He kept his promise, the one he'd made to Belle and the silent one he'd made to himself. He didn't work while he was up in the cabin, though his mind spun plans with every lazy turn of his wheel. He didn't work magic, didn't make potions, didn't experiment. He just spent the time he had with Belle, enjoyed her presence, the privacy, and even the silence where their conversation about Baelfire should have been. It hadn't been the right time to tell her, not after the conversation they had that morning. But because of the deal they'd made, he realized that he didn't have to tell her, not yet. He was far from creating a potion to go over the town line, and with another weekend promised in the cabin for the next week, he promised himself that he'd make space for that conversation. And then, once they were back home, once she was settled into bed and fell asleep in his arms…it was back to work.
For the last two nights, he'd followed the same procedure, asking her to roll over so he could go to the restroom, dressing in the bathroom, then kissing her head and pushing magic into her mind to keep the dreams of Regina at bay while he worked so that she could get some sleep. He retreated to the basement, still using the outer metal doors to enter so that Belle wouldn't become suspicious of the basement door he hadn't told her about or given her access to yet. The second he entered the basement, he made sure to turn every thought he had toward his experiments, toward finding Baelfire.

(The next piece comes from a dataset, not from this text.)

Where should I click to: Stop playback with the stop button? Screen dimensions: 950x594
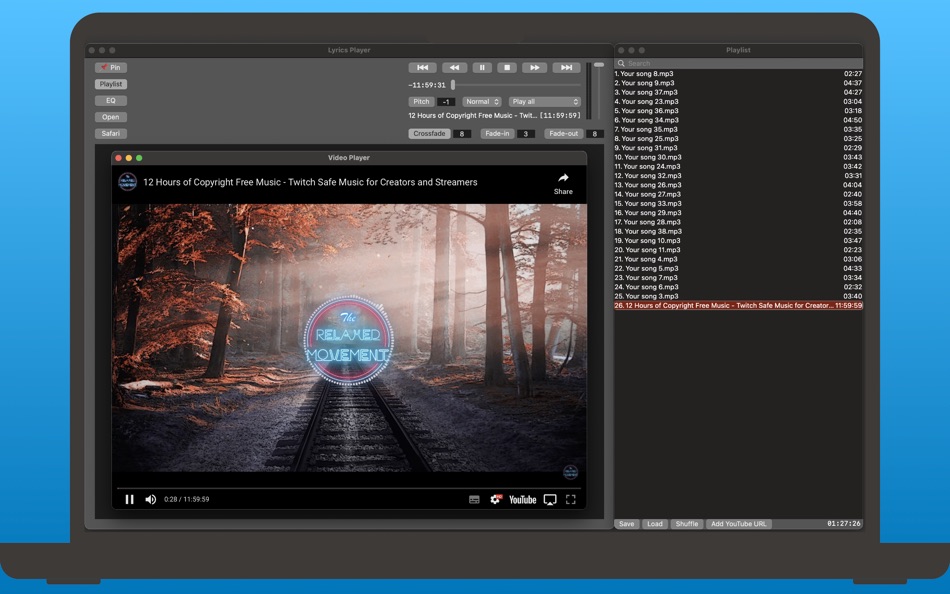507,68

Step One: he had to figure out if the Curse at the Townline reacted differently to different strengths of magic. That was easy enough to figure out but time-consuming. He managed to take some of the Curse he'd taken from the town line duplicate it safely. Once it was secure, he sat down at his wheel and began spinning thread into gold. It was simple, perhaps, but that was what he wanted. He didn't want to use various potions of varying strengths and then break them apart and figure out if different ingredients were causing the Curse to react a certain way or affect the magic. He just wanted to see the effect of a single constant source of magic with various strengths. The easiest way to do that was to spin his gold, pushing various strengths of magic in as he went.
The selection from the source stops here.